Task prompt
Please copy out the data word for word, starting at the line that contains "Task: Click the" and ending at the line that contains "Looking at the", with both of those lines included. Leave the pictures out of your copy.

Data to process
::::

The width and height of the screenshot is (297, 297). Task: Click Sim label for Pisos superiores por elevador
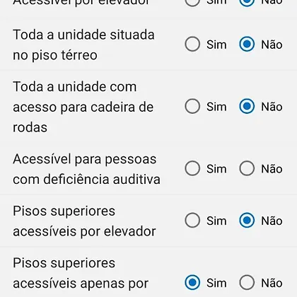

::::

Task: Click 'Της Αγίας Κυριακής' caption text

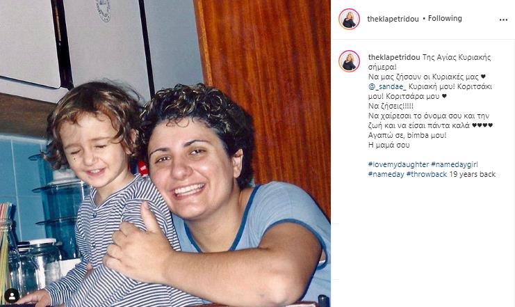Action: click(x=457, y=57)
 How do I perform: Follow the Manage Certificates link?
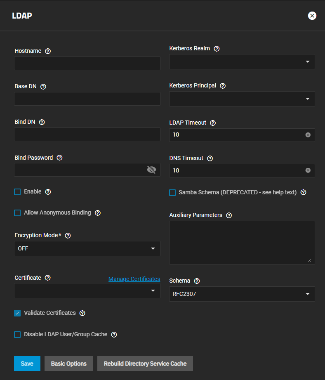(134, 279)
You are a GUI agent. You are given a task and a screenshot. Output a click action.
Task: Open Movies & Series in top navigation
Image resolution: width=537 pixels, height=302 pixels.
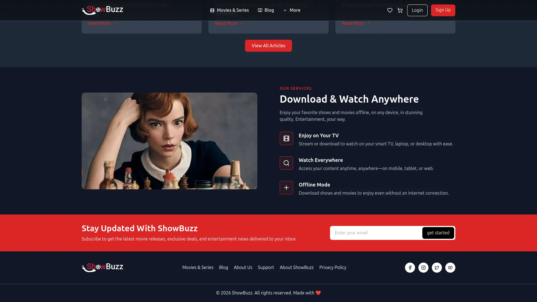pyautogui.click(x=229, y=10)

::::

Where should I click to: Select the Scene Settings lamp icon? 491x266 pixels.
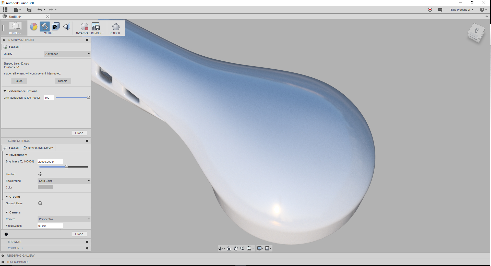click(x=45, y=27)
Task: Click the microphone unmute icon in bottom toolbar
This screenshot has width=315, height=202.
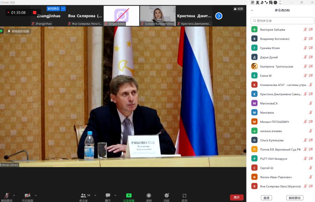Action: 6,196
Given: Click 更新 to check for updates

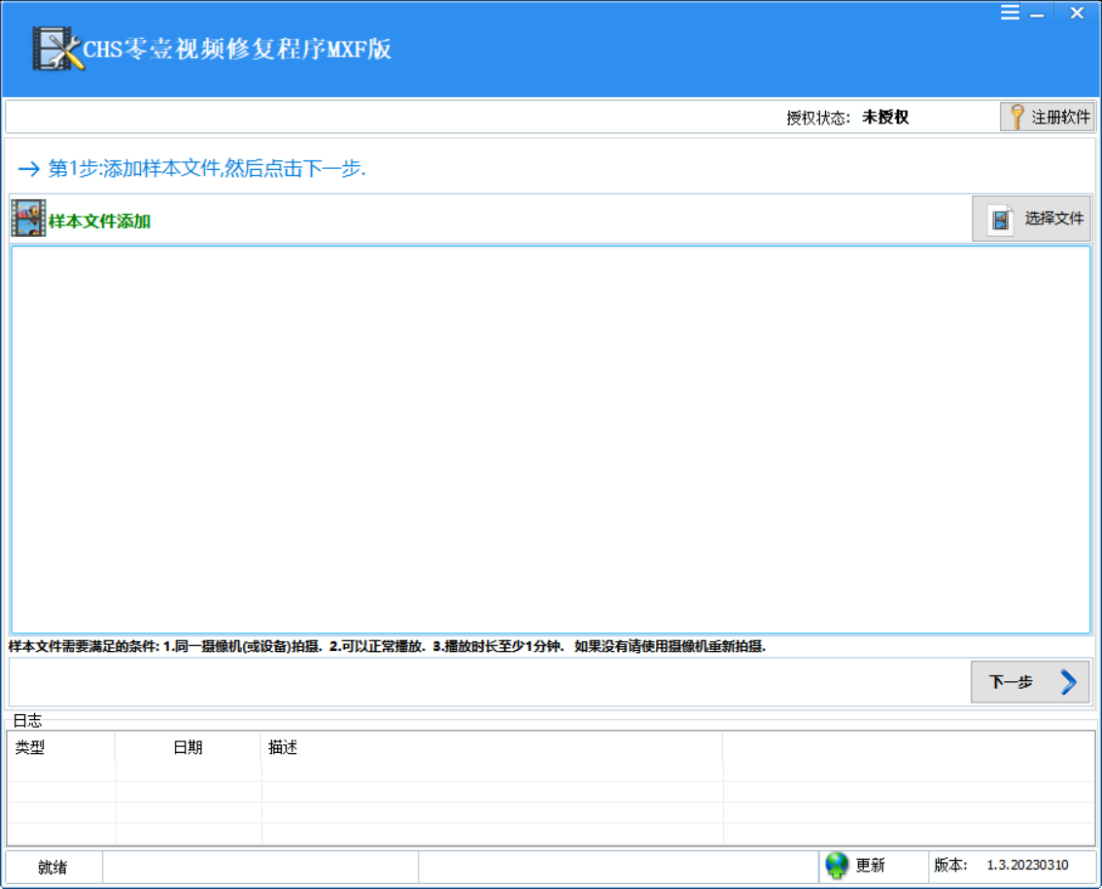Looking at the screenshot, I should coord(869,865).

::::

Result of this task
Task: Click the microphone unmute icon in bottom toolbar
This screenshot has width=315, height=202.
Action: 6,196
Given: Click 更新 to check for updates

Looking at the screenshot, I should coord(869,865).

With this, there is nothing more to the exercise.